Friday, March 29, 2024

The Girl Who Trod on a Loaf by Kathryn Davis

Because, of course, anything can happen in a dream. A fierce old woman can be turned into a soft and trusting creature; she can be made to act in ways which betray her true nature. In the dream the dead can come back to life, and make you do things you'd never have done when they were still alive. They can make you let them touch you, make you open your body to them. They  can make you doubt your own true nature, leave you lying there on your bed sick with spent desire for something you never thought you wanted in the first place. How many times did Helle show up in my dreams, her skin like a sheet of water, thin and clear, an insufficient disguise for the glassy stalk of her will? Watery hands, watery mouth, turning suddenly, unexpectedly, to soft, pliant flesh.

When Helle Ten Brix, a Danish emigre to upstate New York, dies of a long illness, she leaves a great burden to her friend Francie Thorn in her will: The Girl Who Trod on a Loaf, an unfinished opera based on a Hans Christian Andersen folk tale. Helle's operas have always been rooted in the experiences of her own life: the early death of her mother, her cruel and cow-like stepmother, the unrequited loves foisted upon other women, who spurned her to become ordinary housewives, or worse, Nazi collaborators. It's these moments that make up the ur-text of operas like Det Omflakkende Mol, "The Erratically Flying Moth," whose moths are the same ones that flew out of Helle's stepmother's pantry, or The Harrowing of Lahloo, whose diva, pinned in place in the role of the figurehead of a great ship, perhaps mirrors the immobility of a woman's life in mid-century Europe. To finish The Girl Who Trod on a Loaf, Francie must go all the way back and recount the story of Helle's life, looking for the truths that might have emerged upon the blank staff of music.

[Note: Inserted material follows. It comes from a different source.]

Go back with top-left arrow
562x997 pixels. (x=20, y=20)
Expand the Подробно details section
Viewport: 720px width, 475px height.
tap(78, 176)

The folktale at the heart of the opera goes something like this: a young woman, not wanting to spoil her new shows, lays a loaf of bread intended as a gift for her parents on the surface of a bog. Stepping on it, she's punished for her selfishness by being dragged to the bottom of the bog by the Bog Queen, who turns her into a statue. The loaf, perhaps, represents all those things that are not appropriately appreciated--perhaps a symbol of the love that Helle wastes on her girlhood crushes?--but really, it's the bog itself that matters most. It's a symbol for that hidden life, the depths hidden within a person, the dark place where love and pain reside alongside the capacity for creation. It's funny, this book reminded me so much of Robertson Davies' The Lyre of Orpheus, another book in which people come together to write an opera at the behest of a particular estate. Davies is all Jungian archetypes; his opera emerges almost deterministically by the sortition of mythological patterns. But it's Davis, I think, who understands the depth and turmoil of the real psyche, and the operas in The Girl Who Trod on a Loaf are infinitely more interesting. I was especially struck by the description of Fuglespil, the Nightingale, who enlarges himself over the course of the play by gruesomely stealing the eyes and parts of the other birds.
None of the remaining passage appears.